The first years of the new century saw the feverish efforts of the Capetian king to humble his weak Angevin rival; his successes are well known. The struggle with John, however, dragged on for a decade and a half, culminating only in the major French triumph at Bouvines. Throughout this period the economic needs of both thrones were desperate, and the Jews represented one of the few resources that could be taxed almost without limit.

The first prerequisite for effective exploitation of the Jews was demographic stabilization. We have seen Philip Augustus concerned with this issue immediately upon recall of the Jews. The effort to restrict “his” Jews proceeded beyond the treaties reached with neighboring barons. There was a strong drive to bind the Jews directly. Dating from shortly after the conquest of Normandy, a list survives of Norman Jews who deposited substantial pledges and swore to remain in royal territory.45 A more extended Jewish declaration to remain in the domain of Blanche of Champagne comes from the wealthy Jew Cresselin of Provins. According to a document drawn up by the royal chancery, Cresselin had promised that

he would transfer to the aforesaid countess and her heirs all the debts owed to him, if he were to flee or to remove himself to the domain of another. Beyond this, he gave the same countess hostages as proof that he would not flee her or her heirs. If he were to do that, the countess or her heirs could take and hold his debts as their own and seize his hostages.46

The rabbis of the period discussed this new baronial drive towards limitation of Jewish movement and were decidedly opposed. Analyzing the religious validity of such oaths taken by Jews, R. Isaac of Dampierre, a late-twelfth-century authority, states:

And thus is the practice when the oppressors force the Jews living under their rule to swear that they will not leave for another town. They are permitted to swear generally that they will not leave and silently add “today.” Even if he [the Jew] states explicitly that he will not leave forever, he may add silently any qualification.47

The related issue of confiscation of the property of fleeing Jews also came in for rabbinic objection.48 Objections notwithstanding, rigorous limitation of the Jews became the accepted norm.
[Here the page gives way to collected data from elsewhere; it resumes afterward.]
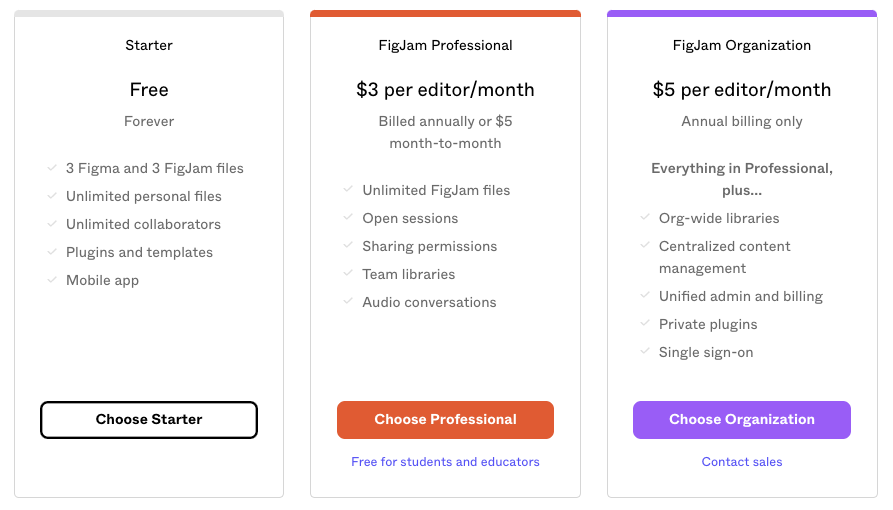Viewport: 893px width, 510px height.
Task: Select the Starter plan title
Action: click(149, 45)
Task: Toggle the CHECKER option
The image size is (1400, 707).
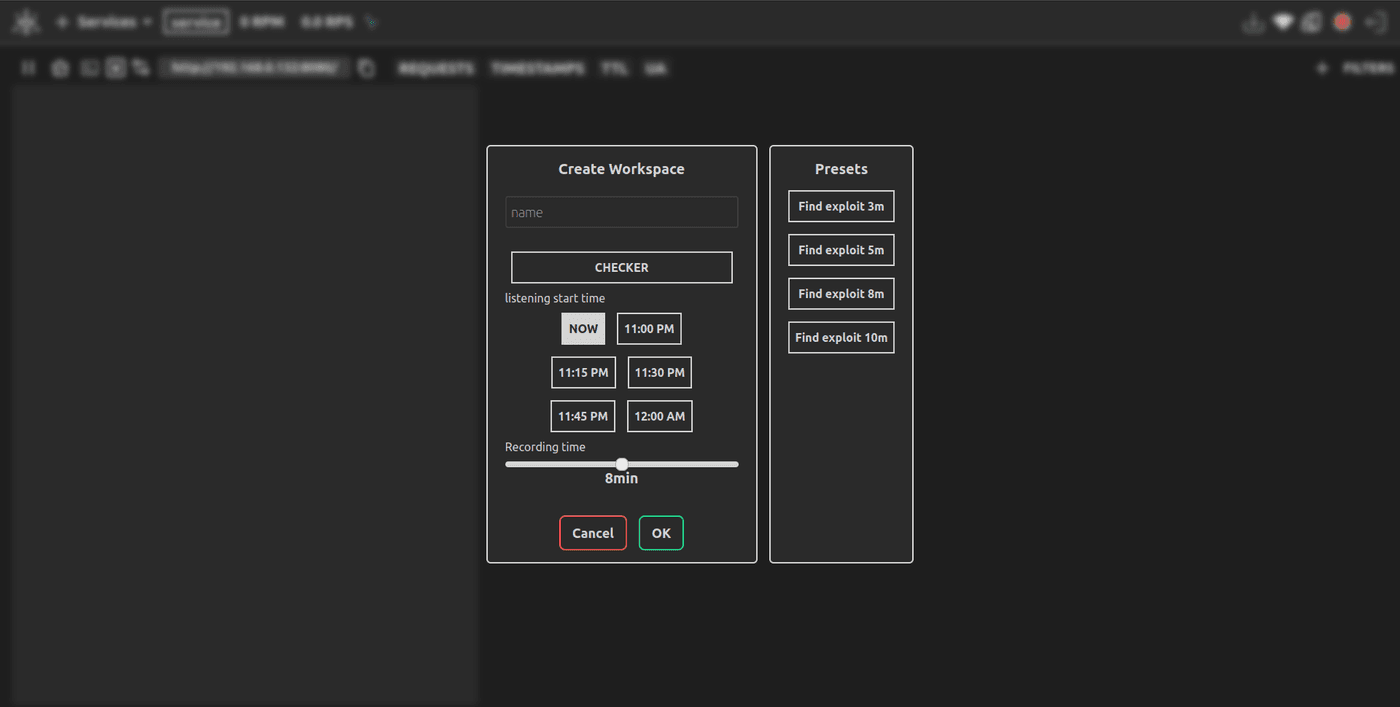Action: tap(621, 267)
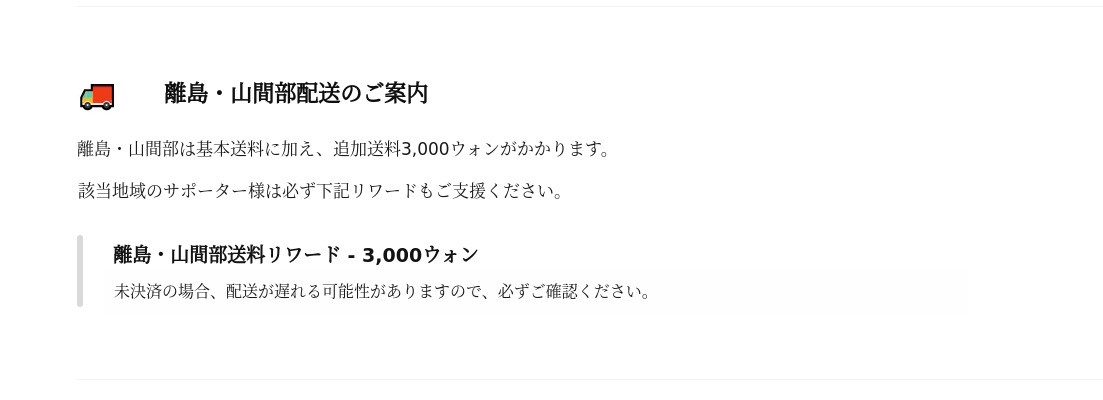Click the heading 離島・山間部配送のご案内

coord(296,93)
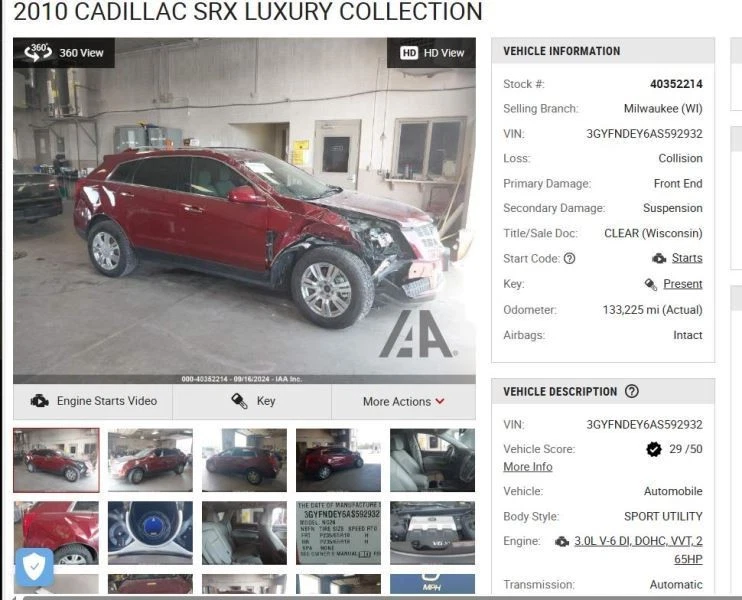The height and width of the screenshot is (600, 742).
Task: Click the Vehicle Description help icon
Action: coord(632,391)
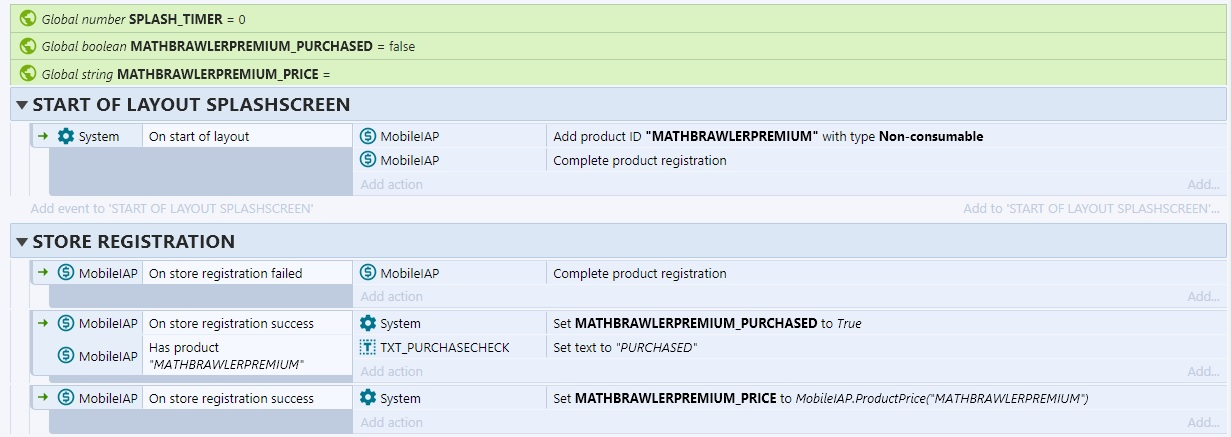Viewport: 1231px width, 437px height.
Task: Click Add to 'START OF LAYOUT SPLASHSCREEN'... link
Action: click(1092, 209)
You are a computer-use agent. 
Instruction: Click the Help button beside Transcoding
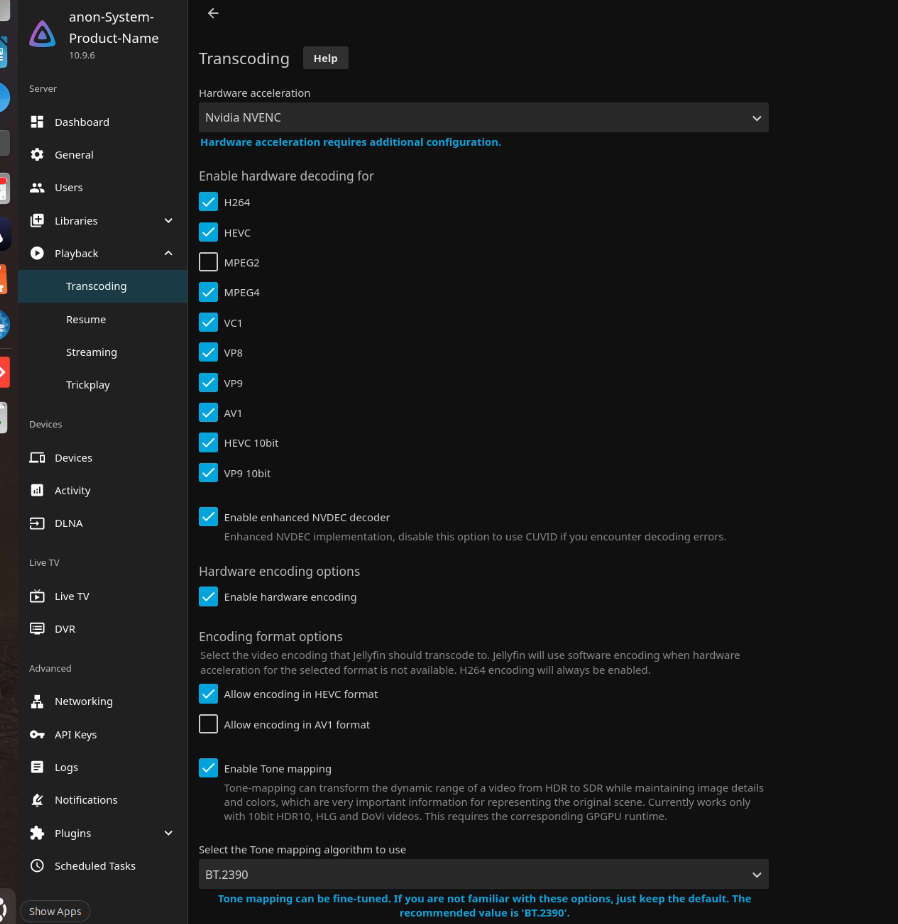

The limitations on Jewish movement could always be suspended with the assent of the barons involved. In June 1219, for example, Walter, seigneur of Vignory, promised safeguards for certain Champenois Jews who had come to live in his domain. These Jews continued to belong to the countess of Champagne and were only free to make the move with permission from both the countess and the lord of Vignory.49 Despite such exceptions, the new emphasis on the right to limit Jewish movement unquestionably constricted Jewish economic and personal freedom and enhanced the developing notion of Jewish political subjugation.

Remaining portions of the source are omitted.